Young Vlad made his name as a KGB agent before leaving the agency to pursue a political career in the office of the Mayor of St. Petersburg in 1991. He rose quickly through the ranks, eventually joining the office of premier Boris Yeltsin. He made himself indispensable, and ran Russia in all but name by 1999. He became president in 2000 and has been on top of Russian politics ever since. Since 2004 he has centralized a huge amount of political, military and financial power in Russia under the direct control of himself and his friends. They have followed in the footsteps of many Russian leaders of the past by doubling down on their autocratic power, and promoting a traditional view of Russia, separate from the rest of western civilization. Putin’s government rests on the approval of Russian conservatives. These folks reject political liberalism, gay rights, and foreign immigration as “western degeneracy” and see Putin as a champion of Russian culture and values.
The war he has unleashed in Ukraine in the service of these values has been cast in the west as a battle between liberty and autocracy.
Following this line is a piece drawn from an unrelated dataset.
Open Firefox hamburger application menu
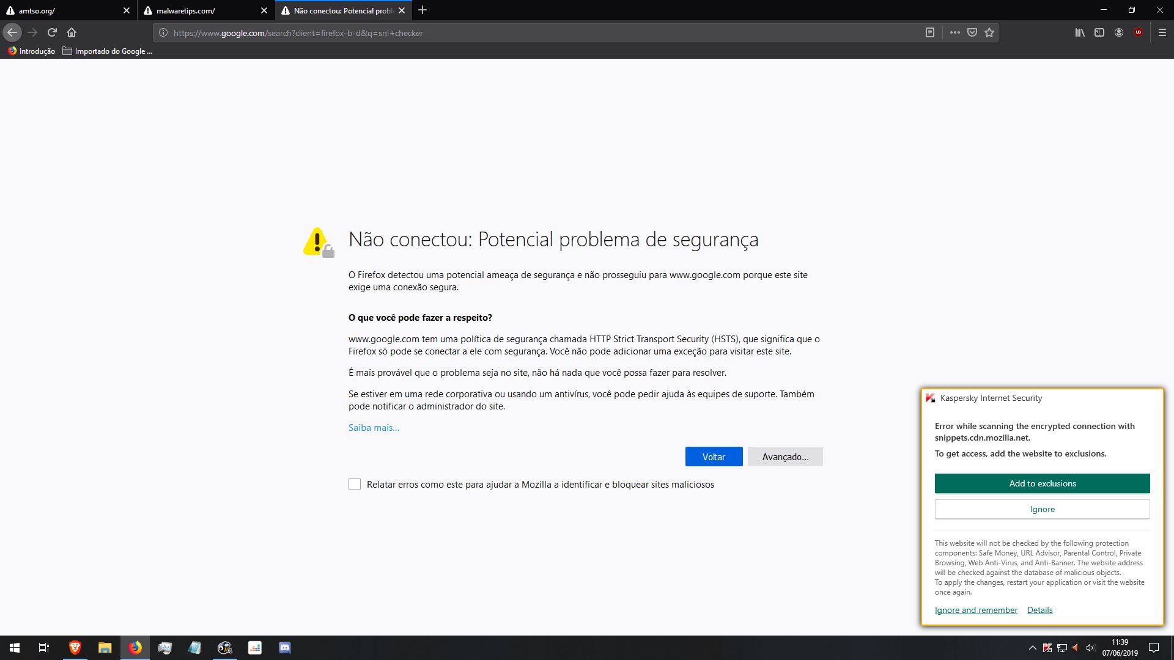[1162, 32]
Before the shooting started I sympathized with the Russian position for a variety of reasons, but the brutality of the war has changed my mind. The Russian Federation has been openly celebrating it’s crimes against humanity in general and Ukrainians in particular during the war in Ukraine and the war itself was explicitly launched on the premise of erasing Ukrainian national identity, and this remains the stated goal of the Putin regime in Ukraine. Russia has massacred hundreds, if not thousands of Ukrainian cultural and political figures in the territory they’ve occupied. Most Ukrainians seem to have no interest in seeing how many others must be handpicked for death by the Kremlin for the process of Russification to be completed. They would rather fight.
The other alternative to Ukraine being swallowed whole by Russia is the complete collapse of the Russian Federation. If this happens, Vladimir Putin must die. As the President of Russia, he bears ultimate responsibility for his nation’s sins. He is the villain of this story, and I’m anticipating he will get a villain’s end, but as any student of storytelling will tell you, a good villain must be relatable. They need to have moments that make you wonder if they’re really the good guy…at least until you remember the ocean of blood they’ve spilled in service of their goal.